Havana: US President Barack Obama and President Raul Castro held historic talks in Havana, discussing enduring disagreements over Cuba's human rights record and Washington's trade embargo as the two countries took another stride away from Cold War-era animosity.

Obama arrived in Cuba on Sunday for the first visit by a US president in almost 90 years, achieving a goal for his final year in office that became possible after secret talks led to a 2014 agreement to normalise relations.

The opening ended decades of US efforts to force Cuba to change through isolation. But Obama is under pressure from critics at home to push Castro's government to allow political dissent and to further open its Soviet-style state-run economy.

Obama began his first full day in the symbolic heart of Cuba's Communist system, starting in Revolution Square, where for decades Raul Castro's brother, Fidel Castro, led million-strong rallies against the evils of US "imperialism."

Obama laid a wreath at the memorial to independence hero Jose Marti, overlooked by a huge metal portrait of legendary rebel fighter Ernesto "Che" Guevara.

"It is a great honour to pay tribute to Jose Marti, who gave his life for independence of his homeland. His passion for liberty, freedom, and self-determination lives on in the Cuban people today," Obama wrote in a guest book there.
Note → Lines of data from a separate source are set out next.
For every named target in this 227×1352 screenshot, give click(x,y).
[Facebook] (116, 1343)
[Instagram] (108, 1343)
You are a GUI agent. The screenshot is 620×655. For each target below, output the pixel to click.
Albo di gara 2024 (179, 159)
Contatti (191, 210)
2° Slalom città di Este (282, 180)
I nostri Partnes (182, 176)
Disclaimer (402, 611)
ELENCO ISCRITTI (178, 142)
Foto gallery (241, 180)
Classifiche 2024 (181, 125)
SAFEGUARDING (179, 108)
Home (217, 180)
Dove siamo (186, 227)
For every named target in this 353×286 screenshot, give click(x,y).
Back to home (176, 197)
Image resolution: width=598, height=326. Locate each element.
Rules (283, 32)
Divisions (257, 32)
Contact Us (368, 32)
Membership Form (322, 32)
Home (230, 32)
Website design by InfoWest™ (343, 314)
Marti was a 19th century poet and writer whose activism helped spur Cuba's freedom from Spain and whose legacy was later adopted by Fidel Castro's revolutionaries as a symbol of anti-imperialism.

Obama then moved on to the adjacent Palace of the Revolution, where the Castros have led Cuba's resistance to US pressure going back decades. A US presidential visit to the inner sanctum of Cuban power was unthinkable before Obama and Raul Castro's rapprochement in December 2014.

Obama and Castro have met three times before, but Monday's meeting was set to be the most substantial as the two men move on from last year's restoration of diplomatic ties and attempt to rebuild the bilateral relationship.

Inside the palace, Castro and Obama stood shoulder to shoulder while a military band played the Cuban national anthem and then the US anthem, and then they walked past a military honour guard.

Castro was all smiles as he greeted Obama. But he has said Cuba will not waver from its 57-year-old revolution. Government officials say the US needs to end its economic embargo and return the Guantanamo Bay naval base to Cuba before the two countries can enjoy normal relations.

Monday's formal ceremony contrasted with Obama's lower key arrival on Air Force One in Havana on Sunday. Castro did not meet the plane and there were no military honours.